Se si forza il ritmo la forcella va però in crisi, perché è troppo morbida, mette in soggezione e nei tornanti toglie feeling con la ruota anteriore. Nel misto, invece, fa dondolare la moto, sembra ci sia una spugna tra il manubrio e l’asfalto. Comunque niente paura, la GSF 600 si guida bene pennellando le traiettorie, cercando una guida pulita e rotonda, prediligendo un’uscita di curva veloce alla staccata violenta. Certo che una forcella più corposa e con la regolazione nel precarico molla renderebbe la moto un gioiellino. OK, l’input noi l’abbiamo dato: con una forcella giusta e il motore settemmezzo la Bandit sarebbe la moto più bella del mondo, perlomeno quanto la sorellona 1200 che ci fa tanto impazzire. Ma la 600 è così e così dobbiamo tenercela. Ed è un gran bel tenersi…ammettiamolo, col nostro occhio clinico non ci va mai bene niente.

OTTIMA PER INIZIARE

Non volevamo incattivirci…a noi il Banditino piace un sacco.

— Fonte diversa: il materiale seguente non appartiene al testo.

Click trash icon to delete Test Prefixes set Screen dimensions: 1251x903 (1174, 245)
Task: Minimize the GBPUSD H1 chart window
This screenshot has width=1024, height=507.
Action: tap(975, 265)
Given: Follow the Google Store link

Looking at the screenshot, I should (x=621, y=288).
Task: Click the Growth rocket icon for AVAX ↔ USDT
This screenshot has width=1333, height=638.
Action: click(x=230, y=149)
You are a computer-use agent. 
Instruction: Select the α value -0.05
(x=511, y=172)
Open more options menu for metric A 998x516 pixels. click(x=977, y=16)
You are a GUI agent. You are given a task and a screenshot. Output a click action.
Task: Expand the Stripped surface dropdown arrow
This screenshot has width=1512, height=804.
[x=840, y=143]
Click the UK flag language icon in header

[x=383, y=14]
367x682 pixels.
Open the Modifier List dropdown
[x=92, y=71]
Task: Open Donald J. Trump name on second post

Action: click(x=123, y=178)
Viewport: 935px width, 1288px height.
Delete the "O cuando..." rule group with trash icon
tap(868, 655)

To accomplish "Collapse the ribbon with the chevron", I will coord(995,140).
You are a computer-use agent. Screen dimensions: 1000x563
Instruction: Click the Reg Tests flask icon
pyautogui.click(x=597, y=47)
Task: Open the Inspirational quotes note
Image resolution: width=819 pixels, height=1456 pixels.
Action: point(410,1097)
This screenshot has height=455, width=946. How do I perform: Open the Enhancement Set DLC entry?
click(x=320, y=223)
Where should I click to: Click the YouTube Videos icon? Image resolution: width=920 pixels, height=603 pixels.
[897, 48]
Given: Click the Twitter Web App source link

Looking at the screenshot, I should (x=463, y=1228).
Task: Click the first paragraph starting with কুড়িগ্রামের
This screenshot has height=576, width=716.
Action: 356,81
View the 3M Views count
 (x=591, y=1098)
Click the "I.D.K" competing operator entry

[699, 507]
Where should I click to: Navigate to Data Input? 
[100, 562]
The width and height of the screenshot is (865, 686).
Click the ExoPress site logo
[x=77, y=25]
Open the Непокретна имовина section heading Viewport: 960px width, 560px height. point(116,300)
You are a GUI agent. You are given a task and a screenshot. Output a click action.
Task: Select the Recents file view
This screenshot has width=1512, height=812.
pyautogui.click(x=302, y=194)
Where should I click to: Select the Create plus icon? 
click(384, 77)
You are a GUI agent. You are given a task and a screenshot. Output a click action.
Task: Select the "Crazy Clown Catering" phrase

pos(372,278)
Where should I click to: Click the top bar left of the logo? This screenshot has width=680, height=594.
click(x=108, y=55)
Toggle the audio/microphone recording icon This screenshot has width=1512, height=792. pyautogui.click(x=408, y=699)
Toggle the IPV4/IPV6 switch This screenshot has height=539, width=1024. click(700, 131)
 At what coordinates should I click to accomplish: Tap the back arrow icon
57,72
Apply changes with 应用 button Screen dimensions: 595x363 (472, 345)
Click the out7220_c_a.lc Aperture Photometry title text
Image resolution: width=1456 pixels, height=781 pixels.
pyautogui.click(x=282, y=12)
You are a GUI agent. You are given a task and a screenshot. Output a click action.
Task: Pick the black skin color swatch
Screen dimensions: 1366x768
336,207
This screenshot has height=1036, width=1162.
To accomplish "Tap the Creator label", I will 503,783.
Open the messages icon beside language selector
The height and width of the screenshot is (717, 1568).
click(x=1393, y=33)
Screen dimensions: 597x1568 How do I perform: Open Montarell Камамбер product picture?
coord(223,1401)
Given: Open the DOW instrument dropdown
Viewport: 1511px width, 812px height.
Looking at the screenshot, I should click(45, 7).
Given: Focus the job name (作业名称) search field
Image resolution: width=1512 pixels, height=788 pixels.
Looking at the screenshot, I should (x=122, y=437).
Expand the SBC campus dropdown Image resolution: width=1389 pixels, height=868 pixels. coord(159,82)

Era solo questione di dare un paio di dritte ai più scafati; a chi cerca la prima moto diciamo invece che può prenotare un Bandit a occhi chiusi. È facile, facile davvero, con quel motorino che frulla regolare a tutti i regimi. Gira bene anche a 2000 e sale innocente fino a 7000, poi cambia carattere ma senza mettere in difficoltà. Altri pro? Si appoggiano giù bene i piedi, le reazioni della moto sempre ben prevedibili. Per andarci in vacanza va benone, ci viene da pensare che la forcella morbida sia quasi la scelta giusta per privilegiare il comfort.

MEZZE CARENE ALL’ASSALTO

La seminuda Suzuki può infatti mostrare un’altra sfumatura, quella di ottima alternativa alle più impegnative e costose sport tourer, quelle che se ti cadono dal cavalletto fanno rimpiangere il conto del dentista. Tra l’altro anche una sport tourer è una scelta di compromesso, e non può quindi essere guizzante, rigorosa e aggressiva al pari di una sportiva pura.
Le naked rivestite vanno proprio prese in quest’ottica, come delle eccellenti tuttofare. Quello che era una volta il ruolo delle mono enduro, che però in autostrada poi sbuffavano.
La Bandit S invece è veloce…e non solo: in città si guida parecchio volentieri, docile e con i suoi comandi morbidi. Costa poco, non ha bisogno di grandi cure, non si rompe. È anche accattivante. Come dicevamo, sa fare parecchie cose e le sa fare tutte piuttosto bene.